(Dataset content)

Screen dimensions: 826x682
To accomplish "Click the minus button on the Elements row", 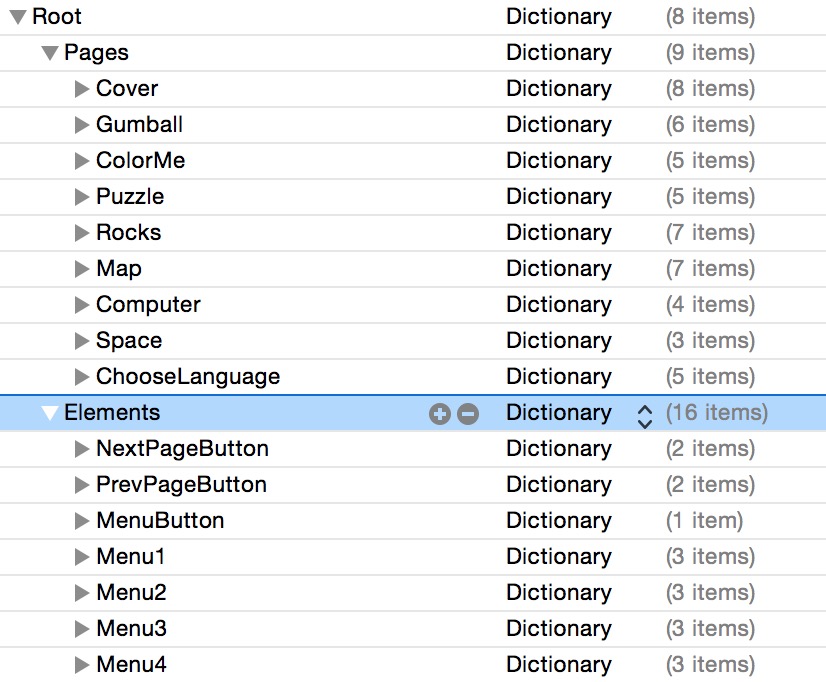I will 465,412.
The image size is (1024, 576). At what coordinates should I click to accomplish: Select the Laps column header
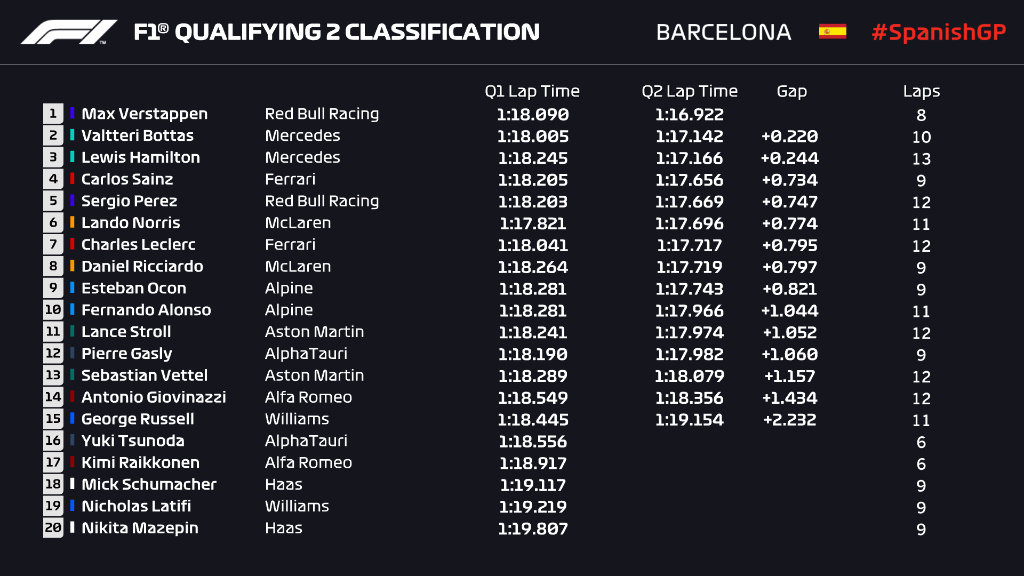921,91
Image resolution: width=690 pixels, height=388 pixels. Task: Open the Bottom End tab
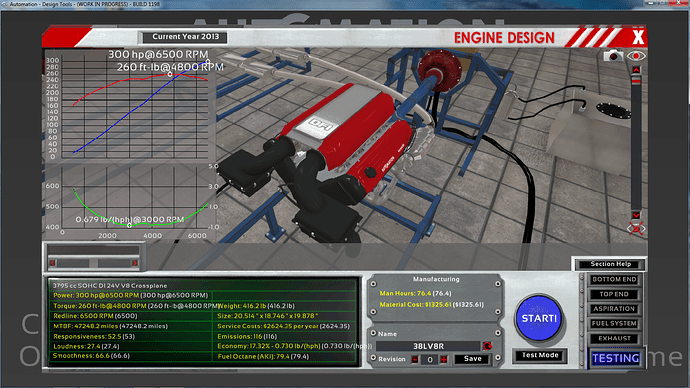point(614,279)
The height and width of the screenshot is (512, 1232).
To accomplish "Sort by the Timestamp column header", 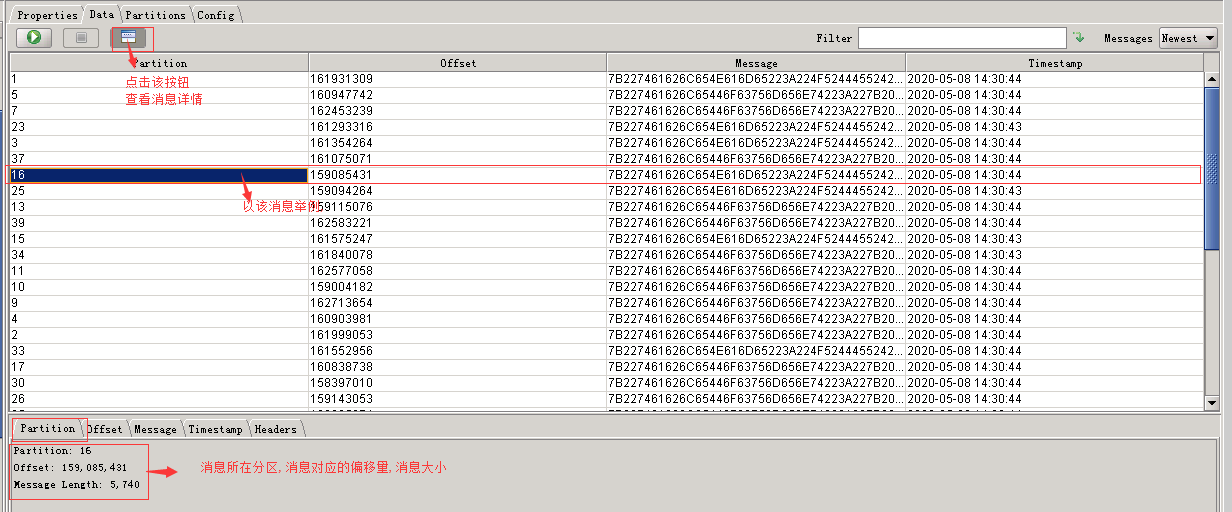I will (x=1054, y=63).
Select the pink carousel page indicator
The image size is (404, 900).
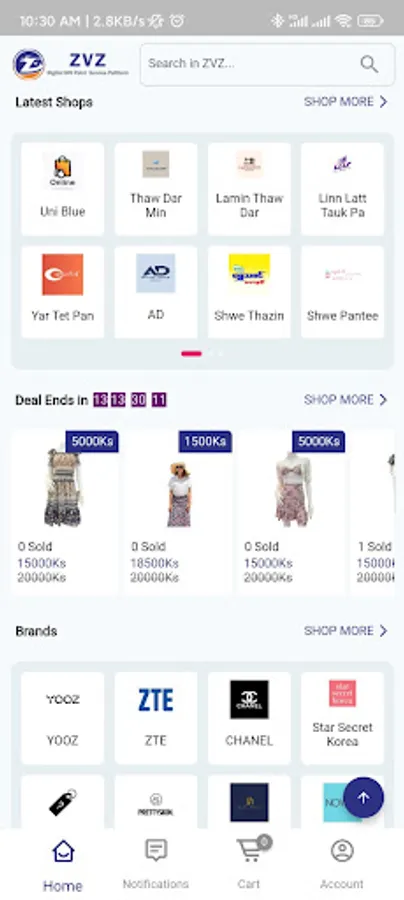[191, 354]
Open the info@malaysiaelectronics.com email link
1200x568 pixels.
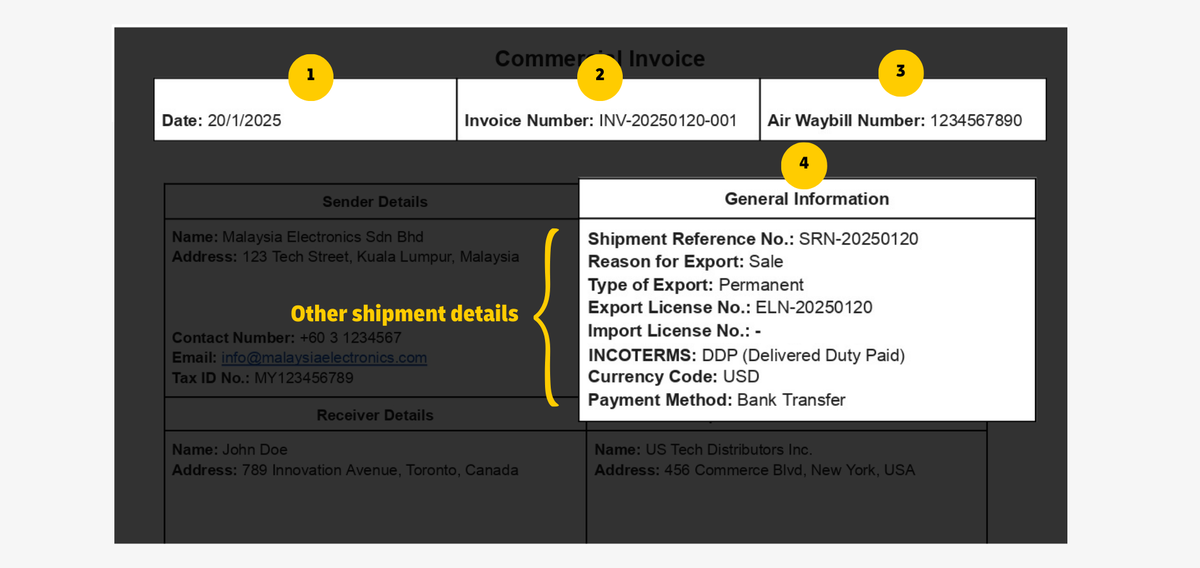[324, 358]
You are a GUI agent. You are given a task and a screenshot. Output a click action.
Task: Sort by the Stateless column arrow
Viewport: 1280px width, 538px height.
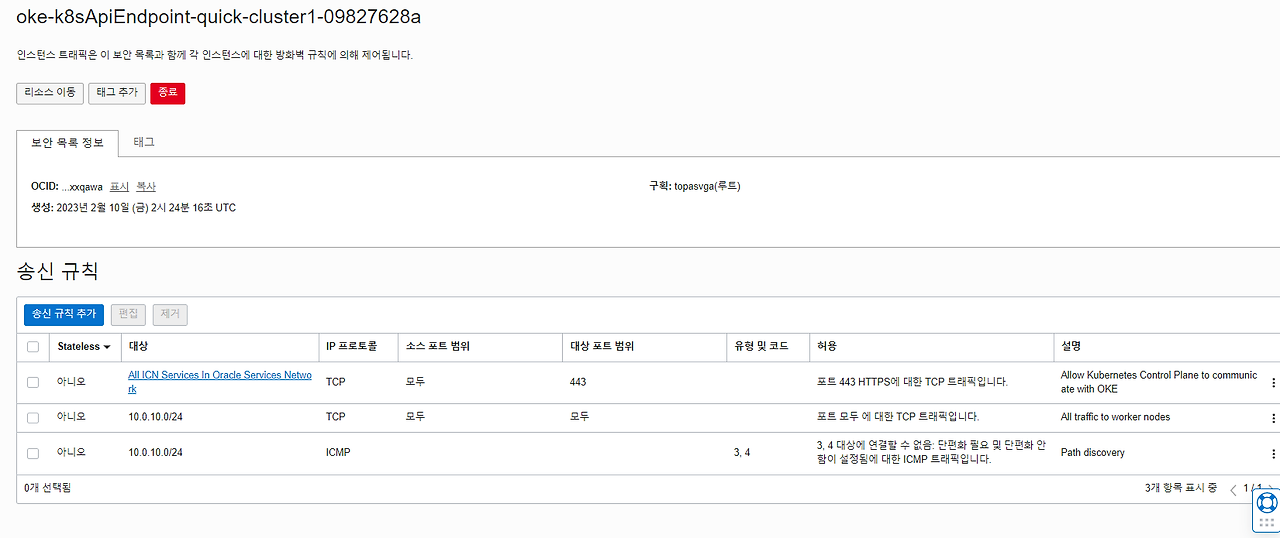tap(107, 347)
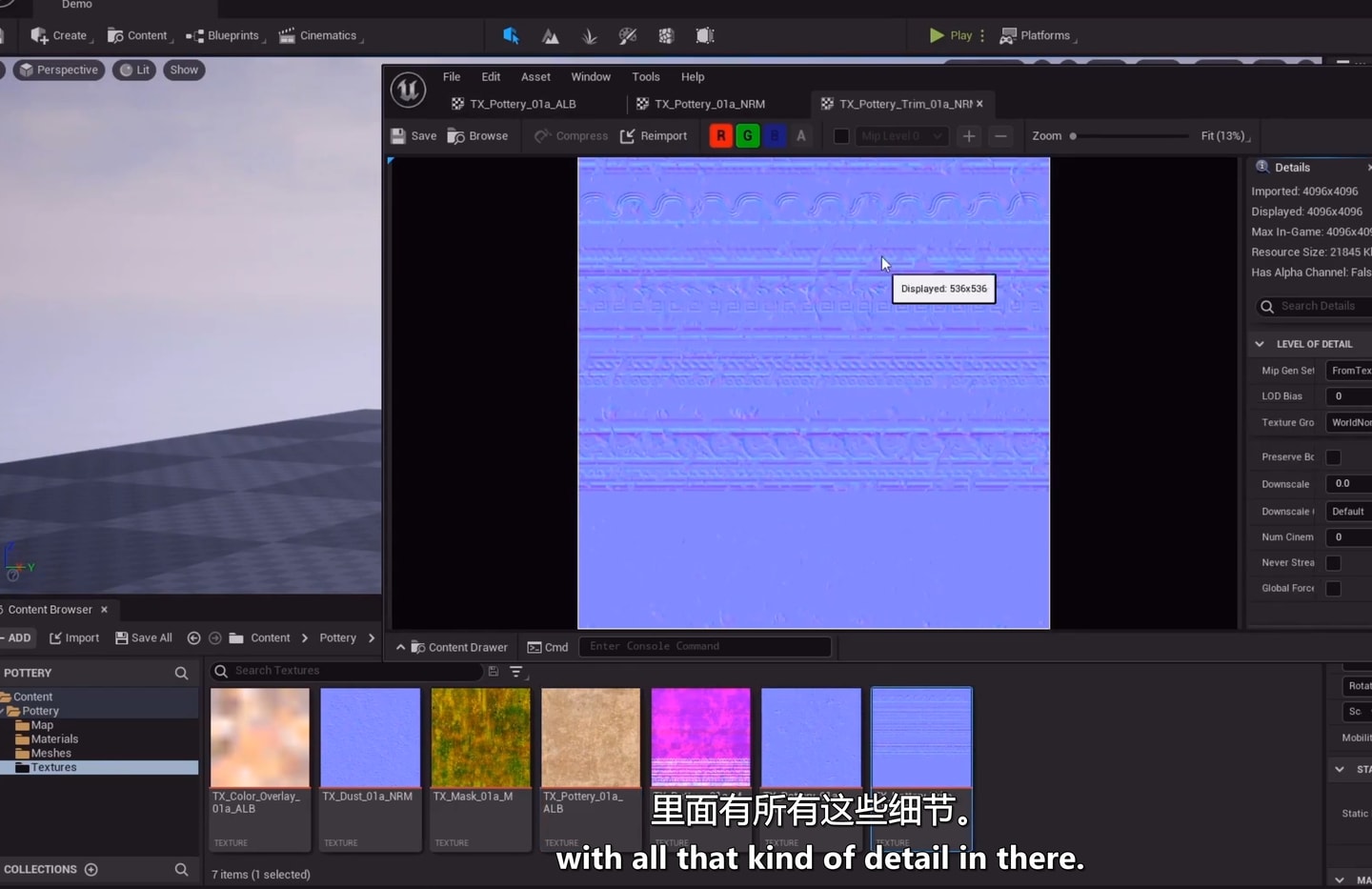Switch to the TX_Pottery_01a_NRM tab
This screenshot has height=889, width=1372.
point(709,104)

(End Dataset content)

* **Task description**
Starting with the line that contains "Task: Sort by the Stateless column arrow", give the lines again exactly as they appear through the last line of the data, pictures excluded.

* **Answer to this task**
Task: Sort by the Stateless column arrow
Viewport: 1280px width, 538px height.
tap(107, 347)
Switch to the TX_Pottery_01a_NRM tab
This screenshot has height=889, width=1372.
point(709,104)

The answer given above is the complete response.